Шрифт:
Так в сознании Бородина произошел перелом: ему стало ясно, что он не просто любитель музыки, который может заниматься или не заниматься ею, а работник, от которого многого ждут.
Его товарищ по академии Боткин так и остался дилетантом, несмотря на свою любовь к музыке, несмотря на настойчивость, с которой он до пятидесяти лет брал уроки игры на виолончели. Но дарование Бородина было слишком велико и могуче, чтобы остаться пустоцветом. Оно словно ждало своего часа, чтобы расцвесть с необыкновенной силой.
В декабре, на рождественских каникулах, Бородин поехал в Москву повидаться с Екатериной Сергеевной. И она была поражена переменой, которая в нем произошла.
Вот что она говорит об этом в своих воспоминаниях:
«Плоды только что сложившегося знакомства с Балакиревым сказались баснословным, по силе и скорости, образом, меня окончательно поразившим: уже в декабре, он, этот западник, этот «ярый мендельсонист», только что сочинивший скерцо `a la Мендельсон, играл мне почти целиком первое allegro своей симфонии Es-dur».
Для Екатерины Сергеевны был подарком судьбы тот переворот, который произошел в любимом ею человеке. Химия была ей чужда. Она интересовалась тем, удачно или неудачно идет его работа в лаборатории, потому что ей хотелось, чтобы он был доволен. Но существа его работы она не понимала. Другое дело музыка! Это было то, что сблизило их при первой же встрече и что могло стать их общим делом. И вот, наконец, такой человек, как Балакирев, понял и оценил дарование Александра Порфирьевича! А главное было то, что он сам нашел свое призвание и осознал свои силы.
Великое дело познать самого себя, найти свое призвание!
Для того, кто может сказать: «это дело по мне, я должен его сделать», жизнь становится целеустремленной, откуда-то берутся новые силы, о которых человек и сам не подозревал.
Об этом чудесно пишет Стасов в одном из писем к Балакиреву.
«Другого нет счастья, как делать то, к чему всякий из нас способен, все равно — будет ли это большое дело или самое крошечное. Мы все рождены только на то, чтобы рожать из себя новые создания, новые мысли, новую жизнь… Я твердо убежден, что от самого маленького человечка и до самого большого, — от какого-нибудь мостовщика и трубочиста и до наших великих богов — Байрона, Шекспира или Бетховена — все только тогда счастливы, спокойны и довольны, когда могут сказать себе: «я сделал то, что мог».
Но как быть тому, кто нашел свое второе призвание на тридцатом году жизни, когда первое призвание уже давно найдено? Ему говорят: «Ты композитор, ты не только можешь, ты обязан участвовать в создании новой музыки, которая нужна твоему народу».

*Указания к заданиям*
A - Изложите отрывок о Бородине в двух предложениях.
B - Перепишите из отрывка о Бородине дословно фрагмент от слов «Его товарищ по» до слов «с необыкновенной силой.».
C - Напишите, что следует дальше в отрывке о Бородине, начиная сразу после его последнего предложения.

*Записанные данные*

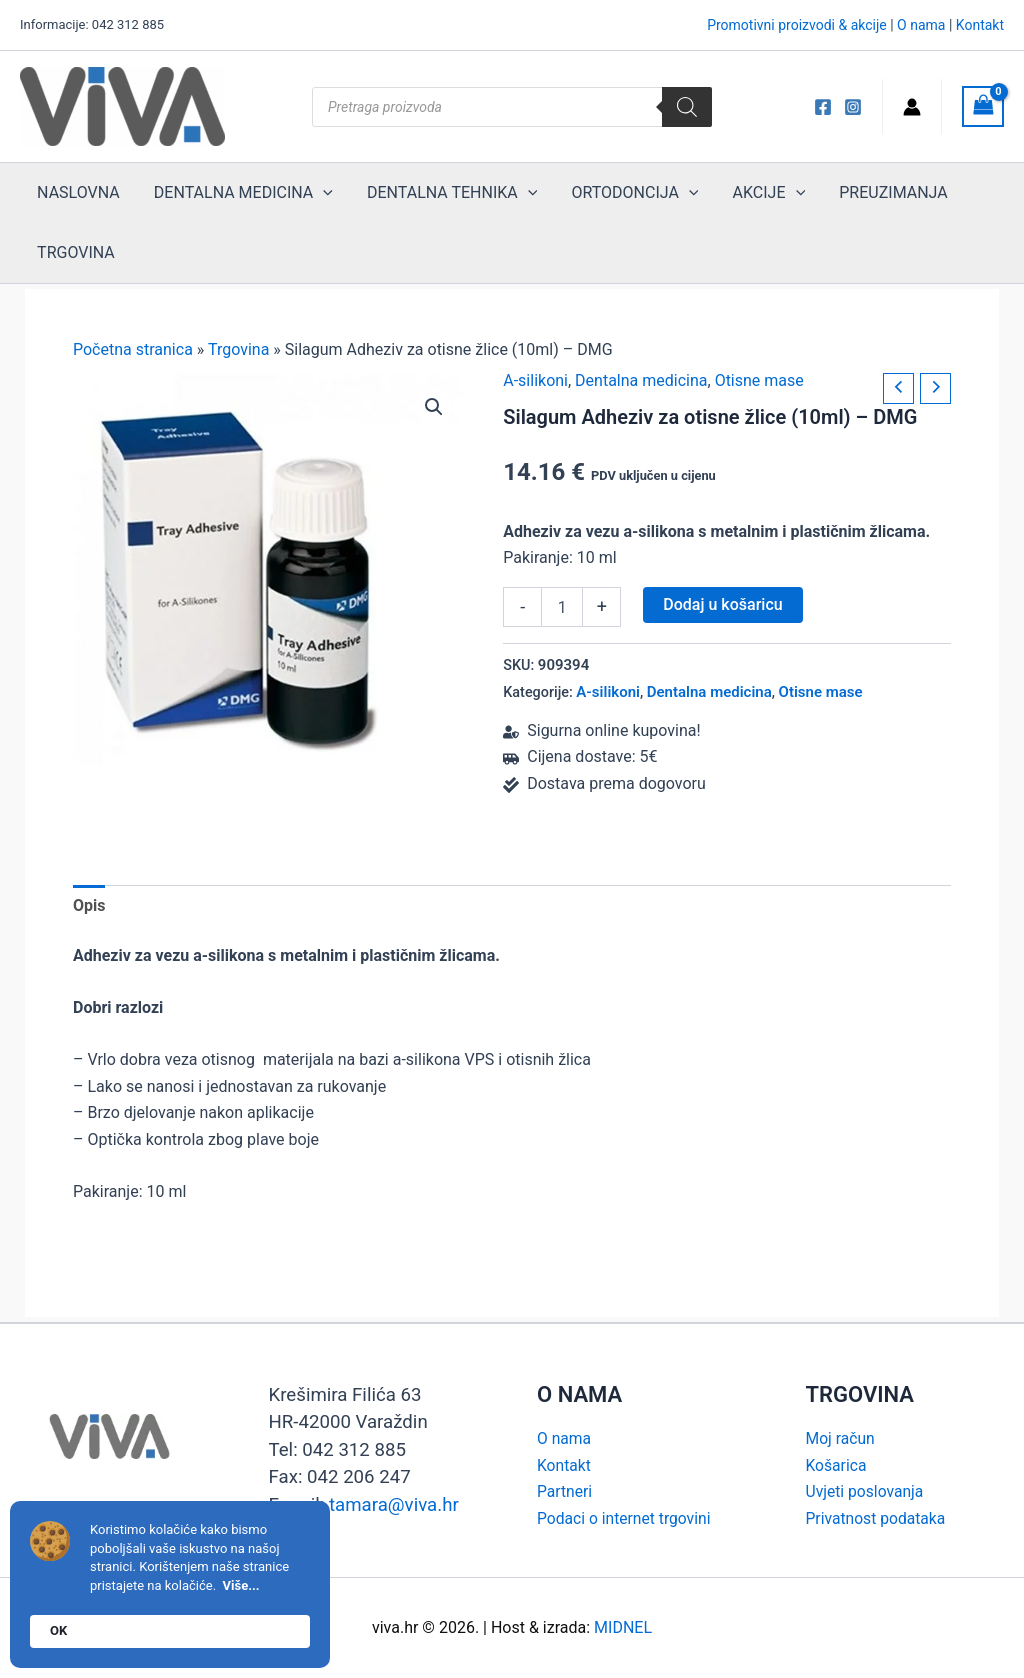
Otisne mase (759, 380)
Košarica (837, 1465)
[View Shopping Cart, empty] (983, 106)
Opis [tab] (89, 905)
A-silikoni (535, 380)
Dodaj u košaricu (722, 604)
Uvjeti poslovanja (866, 1491)
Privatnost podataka (877, 1518)
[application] (317, 193)
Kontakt (980, 25)
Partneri (565, 1491)
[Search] (687, 107)
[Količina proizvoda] (562, 607)
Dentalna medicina (641, 380)
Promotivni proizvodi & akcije (797, 25)
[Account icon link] (912, 107)
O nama (921, 25)
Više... (241, 1585)
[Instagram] (853, 107)
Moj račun (841, 1438)
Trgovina (238, 349)
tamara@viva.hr (394, 1505)
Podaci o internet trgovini (625, 1518)
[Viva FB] (823, 107)
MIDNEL (623, 1627)
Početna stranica (133, 349)
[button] (434, 407)
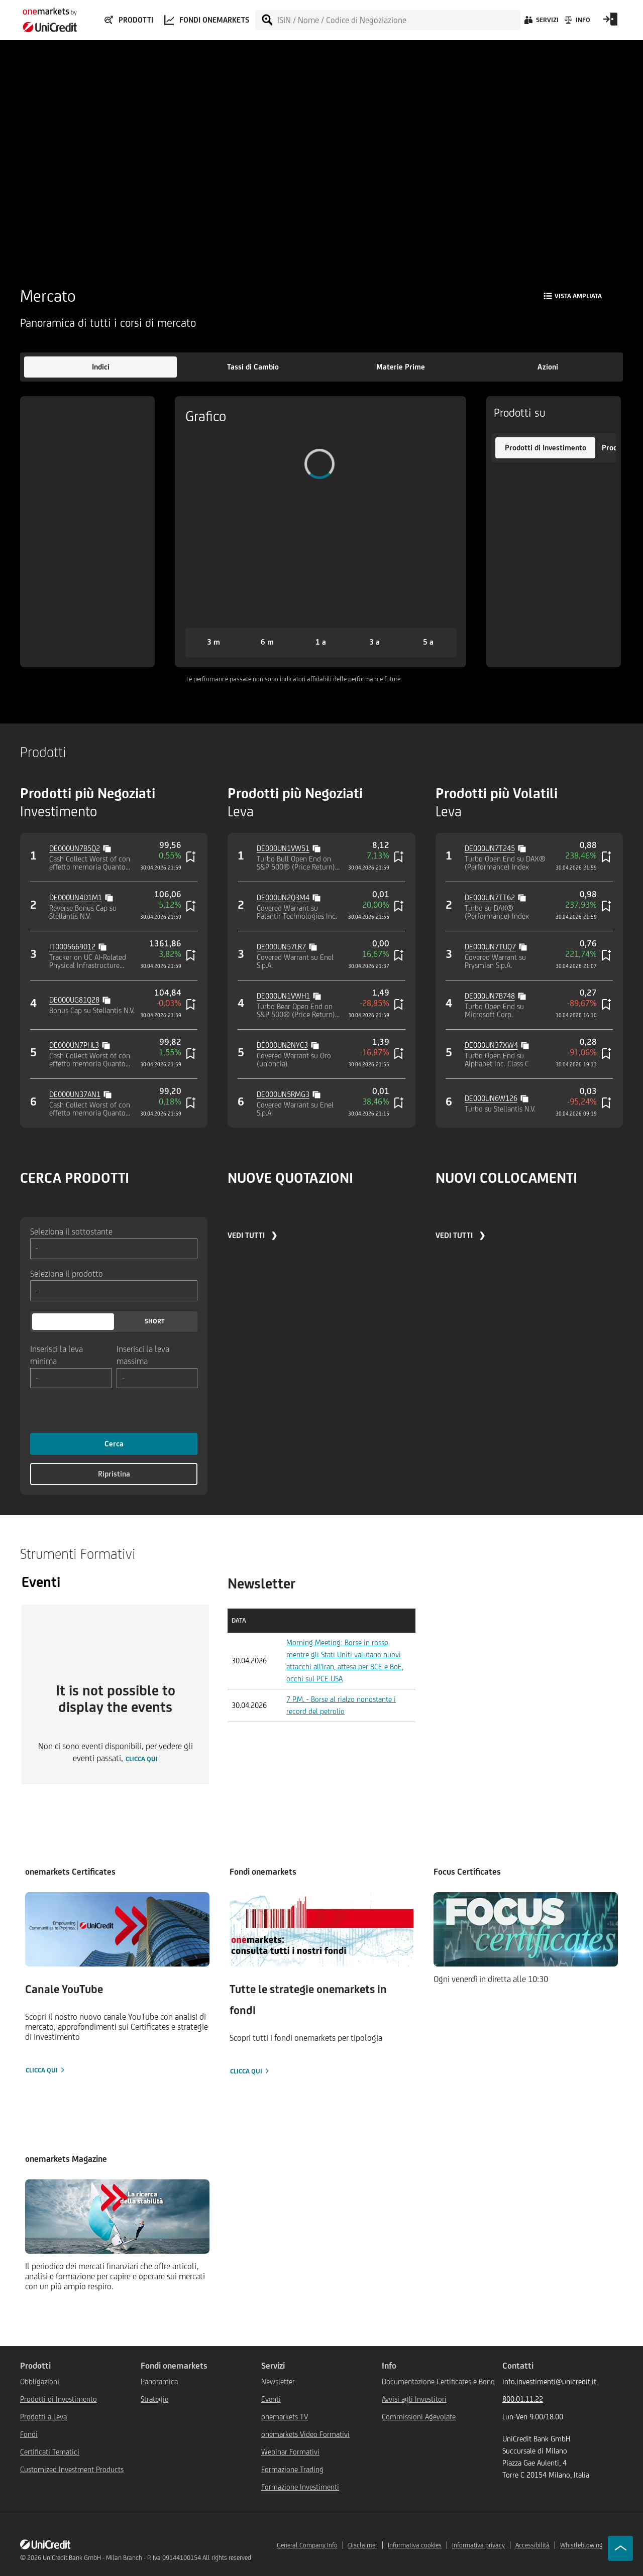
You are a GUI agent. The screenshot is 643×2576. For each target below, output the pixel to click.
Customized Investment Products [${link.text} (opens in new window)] (72, 2469)
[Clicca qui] (117, 1983)
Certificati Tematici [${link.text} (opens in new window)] (49, 2451)
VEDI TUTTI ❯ (252, 1235)
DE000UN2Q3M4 (283, 897)
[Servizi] (540, 22)
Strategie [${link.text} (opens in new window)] (154, 2399)
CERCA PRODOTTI (74, 1177)
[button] (100, 367)
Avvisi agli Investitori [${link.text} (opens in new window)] (414, 2399)
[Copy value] (108, 847)
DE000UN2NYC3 (282, 1045)
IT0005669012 (72, 946)
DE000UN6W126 (491, 1098)
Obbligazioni (39, 2381)
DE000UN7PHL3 (74, 1045)
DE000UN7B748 (490, 996)
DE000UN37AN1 (74, 1094)
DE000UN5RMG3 (283, 1094)
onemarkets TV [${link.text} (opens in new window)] (284, 2416)
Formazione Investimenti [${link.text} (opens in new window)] (300, 2487)
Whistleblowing (581, 2545)
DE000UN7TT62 (490, 897)
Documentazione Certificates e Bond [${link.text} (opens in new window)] (438, 2381)
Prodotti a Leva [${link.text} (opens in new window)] (43, 2416)
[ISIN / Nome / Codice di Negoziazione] (398, 20)
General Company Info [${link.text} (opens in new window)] (307, 2545)
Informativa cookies (415, 2545)
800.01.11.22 (522, 2399)
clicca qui (142, 1759)
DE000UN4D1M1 (75, 897)
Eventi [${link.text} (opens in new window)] (271, 2399)
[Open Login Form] (610, 22)
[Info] (577, 22)
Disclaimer (362, 2545)
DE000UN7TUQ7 (490, 946)
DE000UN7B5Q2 (74, 848)
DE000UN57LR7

*Ответы*
A - После знакомства с Балакиревым Бородин понял, что он не просто любитель музыки, а работник, от которого многого ждут, и уже в декабре сыграл Екатерине Сергеевне почти целиком первое allegro своей симфонии Es-dur. Екатерину Сергеевну, которой химия была чужда, поразила эта перемена, и главным для нее было то, что он нашел свое призвание и осознал свои силы.

B -
Его товарищ по академии Боткин так и остался дилетантом, несмотря на свою любовь к музыке, несмотря на настойчивость, с которой он до пятидесяти лет брал уроки игры на виолончели. Но дарование Бородина было слишком велико и могуче, чтобы остаться пустоцветом. Оно словно ждало своего часа, чтобы расцвесть с необыкновенной силой.

C -
Он понимает, что это правда. Но он уже призван на другую службу тому же народу. Он готовил себя к этой службе много лет. У него есть учитель, которому он предан всей душой, учитель, не менее убежденный и пламенный, чем Балакирев. У него товарищи, так же увлеченные своим делом, как балакиревцы своим. У него есть и ученики, которым он с радостью отдает свои знания. Все они — и учитель, и товарищи, и ученики— не простили бы ему, если бы он изменил химии. Да он и сам бы себе этого не простил, — ведь он любит химию, он все на свете забывает за лабораторным столом.
Музыка тоже была его страстью чуть ли не с младенческих лет. Но ей он отвел второе место в своей жизни, она была его отдыхом, его «забавой». А теперь она больше не хотела довольствоваться такой скромной ролью. Она хотела стать для него не забавой, а великим трудом. Она властно требовала, чтобы он отдал ей все свои помыслы.
Когда Бородин оказался среди балакиревцев, он увидел, что для них фортепьяно тот же лабораторный стол, за которым они упорно ставят эксперименты и ведут исследования. Это была знакомая для него атмосфера кропотливых и настойчивых изысканий. Играя, они не играли, а работали, добывая руду для плавки, находя материал для музыки не в чужих образцах, а в жизни народа и в истории народа.
Музыка не кормила их, не давала им чинов и наград, а, наоборот, причиняла им множество огорчений. Каждое их новое произведение многочисленные и влиятельные противники встречали возмущенными криками и свистом. И все-таки эта горсточка стойких людей не отступала. Для них, последователей Белинского и Чернышевского, сочинять — значило служить народу.
Отказаться от такой почетной службы Бородин не мог и не хотел. Отказаться — это было все равно, что дезертировать.
Все это надо было до конца осознать и продумать, чтобы сделать необходимые выводы.
У профессора химии Бородина жизнь была заполнена по расписанию и сверх расписания лекциями, практическими занятиями, конференциями, экзаменами, собственной исследовательской работой.
Профессору химии надо было потесниться, чтобы дать место композитору.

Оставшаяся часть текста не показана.